Life is always an adventure around here and I couldn't resist the urge to peek, so I sneaked down the stairs. And there beside the freezer sat an enormous bird. I turned my head to ask Jon why we had a snowy owl in the basement and when I looked back, she had vanished without a sound. I located her on the old converted coal furnace at the far end, where she solemnly blinked at me. I knew right away that we would not be having frozen orange juice any time soon.
We immediately christened her "Honkey" because she was whiter than white. She had been stunned at the airport and brought into the sanctuary to recover; unfortunately, Bernice was away and now Jon had to figure out how to keep her alive. So he began by bringing her home. (A phone call wouldn't have hurt.)
Owls are hunters, not scavengers. She would have to be force-fed. But how do you force-feed a large and furious owl? At the time, there was a hatchery in Brampton and I was dispatched to purchase a bag of small chick corpses. We were vegetarians at the time, but no matter. Honkey wasn't.

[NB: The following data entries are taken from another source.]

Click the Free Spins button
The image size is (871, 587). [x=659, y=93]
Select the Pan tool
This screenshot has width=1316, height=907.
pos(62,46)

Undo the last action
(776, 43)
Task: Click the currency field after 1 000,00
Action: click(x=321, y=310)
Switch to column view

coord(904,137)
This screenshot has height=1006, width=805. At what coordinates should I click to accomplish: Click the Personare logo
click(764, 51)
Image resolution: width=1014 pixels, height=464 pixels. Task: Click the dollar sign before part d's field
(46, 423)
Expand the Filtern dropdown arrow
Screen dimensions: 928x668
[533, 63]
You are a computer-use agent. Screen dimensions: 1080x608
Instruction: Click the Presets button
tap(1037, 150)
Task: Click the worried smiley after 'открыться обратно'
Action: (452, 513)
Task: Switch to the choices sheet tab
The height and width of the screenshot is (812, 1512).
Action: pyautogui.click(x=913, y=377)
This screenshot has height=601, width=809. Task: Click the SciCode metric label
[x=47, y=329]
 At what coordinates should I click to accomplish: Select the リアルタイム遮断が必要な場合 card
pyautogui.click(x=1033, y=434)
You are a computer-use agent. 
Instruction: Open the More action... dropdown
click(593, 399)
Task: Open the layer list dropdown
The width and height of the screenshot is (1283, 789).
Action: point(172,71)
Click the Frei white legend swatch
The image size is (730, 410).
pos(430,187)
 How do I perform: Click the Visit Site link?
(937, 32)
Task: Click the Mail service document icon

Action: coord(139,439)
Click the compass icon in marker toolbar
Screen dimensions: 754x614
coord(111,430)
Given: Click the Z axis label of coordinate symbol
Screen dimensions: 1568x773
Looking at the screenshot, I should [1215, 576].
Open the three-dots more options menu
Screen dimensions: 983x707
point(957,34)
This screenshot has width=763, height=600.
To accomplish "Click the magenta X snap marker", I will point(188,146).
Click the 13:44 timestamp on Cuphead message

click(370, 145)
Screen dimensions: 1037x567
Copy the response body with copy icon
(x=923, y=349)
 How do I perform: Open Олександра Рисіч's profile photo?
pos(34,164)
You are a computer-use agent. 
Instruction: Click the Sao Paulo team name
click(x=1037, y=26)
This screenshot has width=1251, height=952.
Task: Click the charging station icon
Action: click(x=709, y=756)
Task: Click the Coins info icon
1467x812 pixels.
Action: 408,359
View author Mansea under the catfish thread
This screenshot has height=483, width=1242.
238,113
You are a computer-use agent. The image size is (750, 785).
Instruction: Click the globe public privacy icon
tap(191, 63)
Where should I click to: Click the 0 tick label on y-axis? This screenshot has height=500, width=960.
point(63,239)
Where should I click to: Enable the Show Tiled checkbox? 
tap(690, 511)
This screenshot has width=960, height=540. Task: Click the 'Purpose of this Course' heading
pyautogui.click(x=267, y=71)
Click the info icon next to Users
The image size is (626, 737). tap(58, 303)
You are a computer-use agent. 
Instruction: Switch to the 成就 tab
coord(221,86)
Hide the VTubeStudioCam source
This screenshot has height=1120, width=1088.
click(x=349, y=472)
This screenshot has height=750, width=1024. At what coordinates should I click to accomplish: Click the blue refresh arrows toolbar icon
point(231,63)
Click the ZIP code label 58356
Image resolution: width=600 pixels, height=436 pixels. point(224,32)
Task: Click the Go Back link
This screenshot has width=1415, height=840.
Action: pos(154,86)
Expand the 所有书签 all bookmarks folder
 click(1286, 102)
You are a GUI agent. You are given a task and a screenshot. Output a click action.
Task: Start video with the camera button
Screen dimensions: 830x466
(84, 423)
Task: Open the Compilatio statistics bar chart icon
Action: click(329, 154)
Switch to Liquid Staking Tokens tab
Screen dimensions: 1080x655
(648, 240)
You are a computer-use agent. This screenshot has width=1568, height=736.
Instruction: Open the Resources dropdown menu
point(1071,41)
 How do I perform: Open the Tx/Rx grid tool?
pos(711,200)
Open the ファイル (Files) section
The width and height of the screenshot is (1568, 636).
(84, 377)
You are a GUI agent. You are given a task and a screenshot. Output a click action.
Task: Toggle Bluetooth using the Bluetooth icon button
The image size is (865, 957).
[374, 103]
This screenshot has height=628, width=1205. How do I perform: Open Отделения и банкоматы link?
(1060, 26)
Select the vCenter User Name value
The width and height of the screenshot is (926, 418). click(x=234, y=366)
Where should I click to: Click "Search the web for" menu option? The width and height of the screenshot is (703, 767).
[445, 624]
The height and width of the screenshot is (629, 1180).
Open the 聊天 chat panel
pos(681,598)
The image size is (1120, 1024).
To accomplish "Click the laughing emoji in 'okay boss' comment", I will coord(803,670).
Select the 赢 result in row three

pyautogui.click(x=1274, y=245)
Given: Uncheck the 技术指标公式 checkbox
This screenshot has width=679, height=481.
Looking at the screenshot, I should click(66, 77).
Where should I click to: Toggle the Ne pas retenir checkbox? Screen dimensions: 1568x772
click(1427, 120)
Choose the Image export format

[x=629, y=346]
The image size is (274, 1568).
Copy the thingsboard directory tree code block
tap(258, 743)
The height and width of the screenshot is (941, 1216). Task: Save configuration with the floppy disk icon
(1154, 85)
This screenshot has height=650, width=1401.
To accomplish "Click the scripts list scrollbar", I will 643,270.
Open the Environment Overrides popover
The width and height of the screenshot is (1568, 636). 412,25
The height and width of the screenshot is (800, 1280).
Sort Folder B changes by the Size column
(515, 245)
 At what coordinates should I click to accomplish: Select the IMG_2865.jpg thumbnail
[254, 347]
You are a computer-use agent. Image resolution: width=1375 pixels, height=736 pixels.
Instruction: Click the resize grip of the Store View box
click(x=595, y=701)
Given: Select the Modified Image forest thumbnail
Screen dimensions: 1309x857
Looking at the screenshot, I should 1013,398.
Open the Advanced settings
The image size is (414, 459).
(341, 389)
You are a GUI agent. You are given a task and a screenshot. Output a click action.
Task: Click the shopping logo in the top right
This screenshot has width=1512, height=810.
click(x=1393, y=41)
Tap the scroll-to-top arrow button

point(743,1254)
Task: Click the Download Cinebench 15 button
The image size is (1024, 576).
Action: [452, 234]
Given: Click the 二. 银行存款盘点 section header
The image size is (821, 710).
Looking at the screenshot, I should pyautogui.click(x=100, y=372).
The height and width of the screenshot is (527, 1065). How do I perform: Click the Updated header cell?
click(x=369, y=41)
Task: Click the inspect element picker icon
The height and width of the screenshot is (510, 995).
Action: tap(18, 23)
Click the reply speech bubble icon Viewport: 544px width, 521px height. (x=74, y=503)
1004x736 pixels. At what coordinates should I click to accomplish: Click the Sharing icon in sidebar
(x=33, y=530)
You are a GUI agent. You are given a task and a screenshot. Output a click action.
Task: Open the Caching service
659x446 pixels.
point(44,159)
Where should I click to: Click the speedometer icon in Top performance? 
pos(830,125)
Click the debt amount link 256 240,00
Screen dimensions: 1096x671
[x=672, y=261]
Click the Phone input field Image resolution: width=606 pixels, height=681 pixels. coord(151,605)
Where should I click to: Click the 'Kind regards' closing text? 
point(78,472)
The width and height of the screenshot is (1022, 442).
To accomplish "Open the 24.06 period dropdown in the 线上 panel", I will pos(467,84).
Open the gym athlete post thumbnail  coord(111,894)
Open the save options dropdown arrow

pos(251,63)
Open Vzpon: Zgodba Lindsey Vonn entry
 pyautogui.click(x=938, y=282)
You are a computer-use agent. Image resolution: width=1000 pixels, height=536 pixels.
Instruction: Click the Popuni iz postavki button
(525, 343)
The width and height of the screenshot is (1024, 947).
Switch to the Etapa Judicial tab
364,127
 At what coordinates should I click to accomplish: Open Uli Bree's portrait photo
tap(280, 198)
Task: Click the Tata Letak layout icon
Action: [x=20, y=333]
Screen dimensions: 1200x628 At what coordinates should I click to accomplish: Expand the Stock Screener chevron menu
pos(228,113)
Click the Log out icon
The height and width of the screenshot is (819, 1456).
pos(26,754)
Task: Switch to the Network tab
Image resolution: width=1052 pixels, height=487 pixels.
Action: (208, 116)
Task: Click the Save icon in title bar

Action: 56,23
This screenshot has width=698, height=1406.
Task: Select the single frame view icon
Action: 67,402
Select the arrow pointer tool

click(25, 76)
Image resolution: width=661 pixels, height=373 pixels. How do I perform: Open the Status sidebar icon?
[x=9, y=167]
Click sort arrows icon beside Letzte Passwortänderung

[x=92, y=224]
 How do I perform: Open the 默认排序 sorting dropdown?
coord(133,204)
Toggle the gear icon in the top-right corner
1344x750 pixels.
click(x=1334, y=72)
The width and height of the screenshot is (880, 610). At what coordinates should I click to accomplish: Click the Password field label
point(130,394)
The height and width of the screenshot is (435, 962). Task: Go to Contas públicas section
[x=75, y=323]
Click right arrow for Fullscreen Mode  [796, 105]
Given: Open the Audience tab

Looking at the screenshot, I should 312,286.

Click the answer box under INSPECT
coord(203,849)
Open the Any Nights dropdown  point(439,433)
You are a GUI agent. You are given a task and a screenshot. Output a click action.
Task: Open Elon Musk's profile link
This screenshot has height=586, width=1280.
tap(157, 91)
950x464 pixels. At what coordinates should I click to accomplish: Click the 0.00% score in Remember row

Feeding time was fraught with tension. Sometimes she lurked in the large cardboard wardrobe we had moved in with, and Jon would have to climb in after her, muttering what he hoped were soothing endearments. They generally weren't received as such. The two of them would noisily renegotiate the space in the box, which lifted and banged with muffled thuds. Then Jon would emerge triumphant with one leg in each hand and half walk, half fly her across to our "feeding station." There I would await, swathed in every leather item I owned and Jon would hand me her legs while she tried with some success to fly me across the room. Neither Honkey nor I had signed off on the manoeuvre but there we were. Jon and I would then wrestle her down onto her back on his lap, during which she would attempt with extreme accuracy to impale me. After Jon had pried her uncooperative and terrifying beak open, he would stuff a dead chick down the side of her throat into her gullet, and shoot some water after it.
Then each day the miracle would take place: Honkey would swallow, blink her huge amber eyes, and I believe to this day that she would flash us a wintry smile. The big girl survived to be returned to the sanctuary (where Bernice pronounced her the largest snowy she had ever seen) and then to the airport for release. She must have arrived home in the Arctic Circle with some great stories to tell.